En dépit du nom nouveau et des nouvelles promesses, Moncef Marzouki continue encore à cultiver l'utopie et à jouer sa carte populiste, les insultes en moins (son équipe s'en charge de toute façon). Le changement de l'emballage ne signifie pas que les ingrédients ont changé et encore moins que la recette finale sera différente. Tout ceci est très regrettable, car la Tunisie a vraiment besoin d'une alternative démocratique à Nidaa et à Ennahdha. Avec sa recette populiste, «Irada » est en train de jouer sur le même terrain qu'« El Mahabba » en ciblant le même public crédule capable de croire qu'il existe aujourd'hui un homme politique capable d'en finir, d'un coup de main, avec la pauvreté, le terrorisme et la corruption.

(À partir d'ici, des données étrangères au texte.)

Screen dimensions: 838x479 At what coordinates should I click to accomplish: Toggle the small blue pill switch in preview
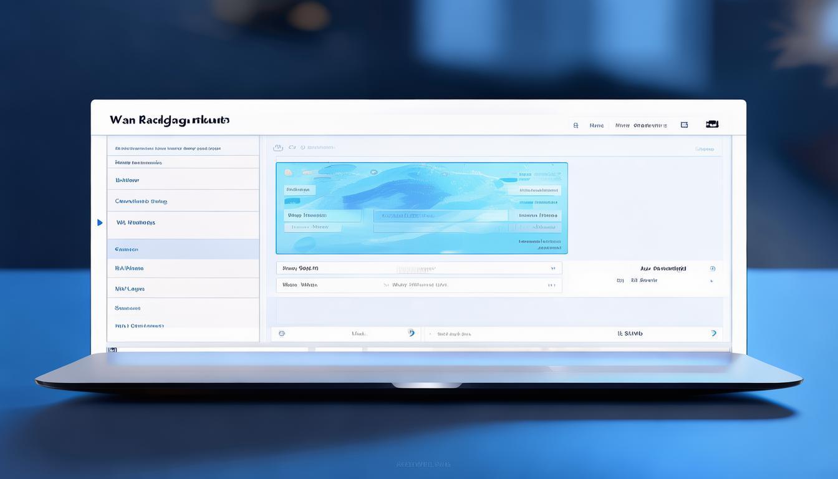pyautogui.click(x=292, y=201)
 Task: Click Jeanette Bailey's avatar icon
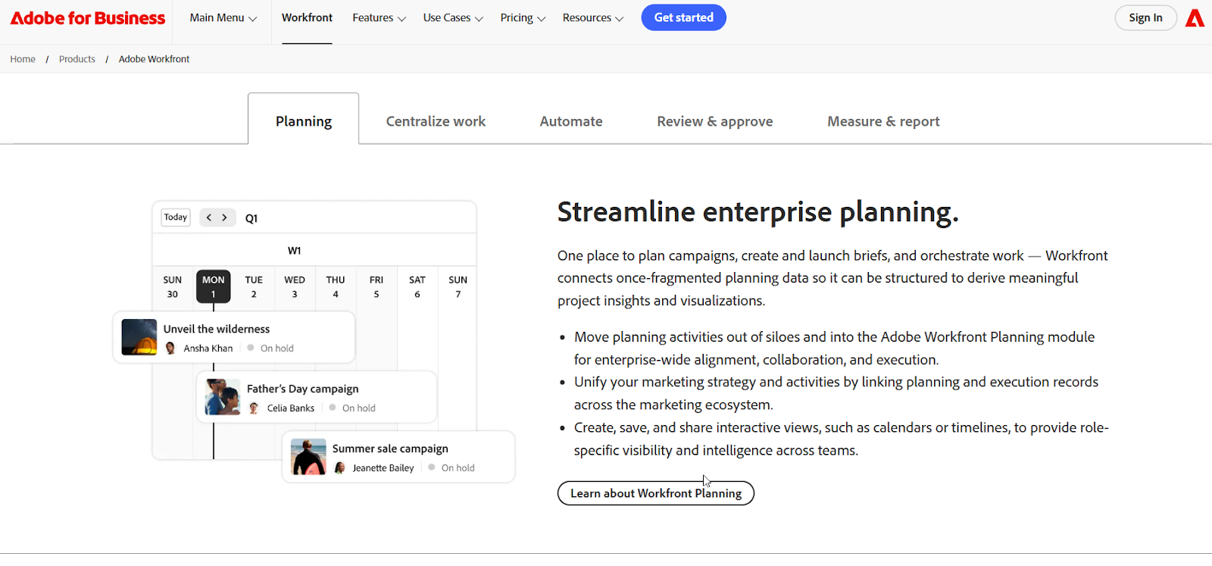click(x=340, y=468)
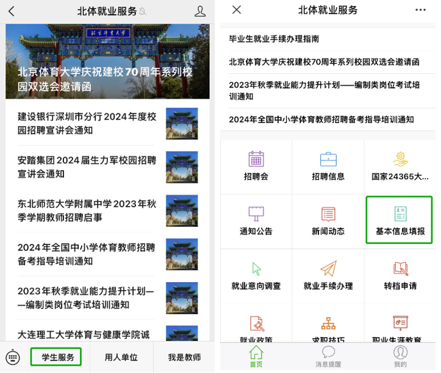441x373 pixels.
Task: Open the 毕业生就业手续办理指南 link
Action: pos(274,39)
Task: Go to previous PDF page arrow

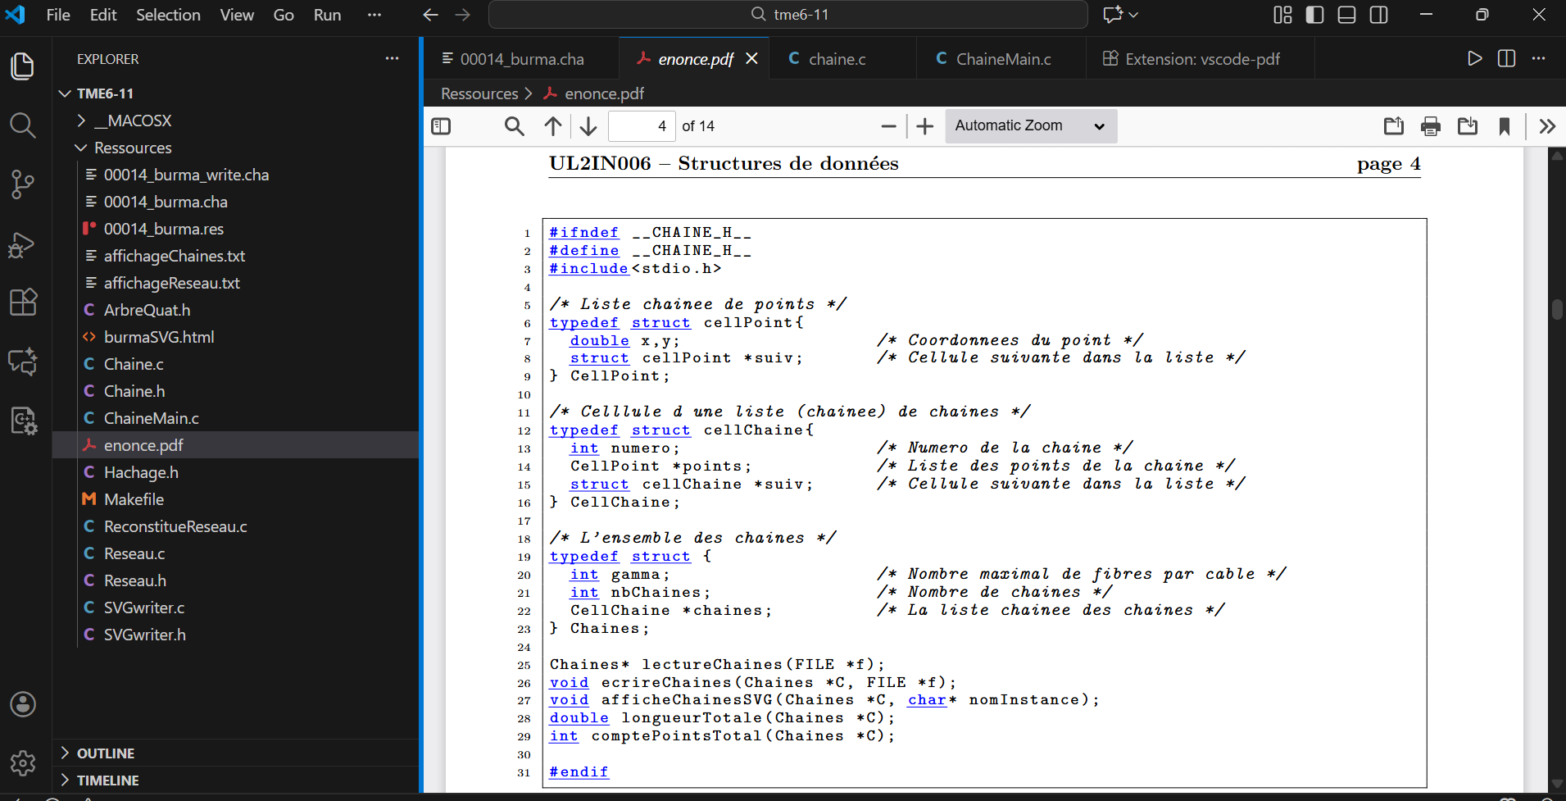Action: click(553, 126)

Si la démocratie pouvait éradiquer la corruption, la Grèce serait la Finlande et si la démocratie pouvait éradiquer la pauvreté, l'Inde serait la Suisse. La seule bonne chose à l'actif d'Irada est finalement de sauver les apparences démocratiques de la Tunisie. Capable d'attirer quelque 500.000 électeurs (au meilleur des cas), ce parti donnera l'impression, de l'intérieur et de l'extérieur, qu'il y a une vie démocratique avec une opposition et un pouvoir. Que cette opposition soit imbue d'elle-même et incapable d'être une alternative réelle, ceci est évident, mais elle a le mérite d'exister au moins, puisqu'elle est indispensable à notre démocratie naissante.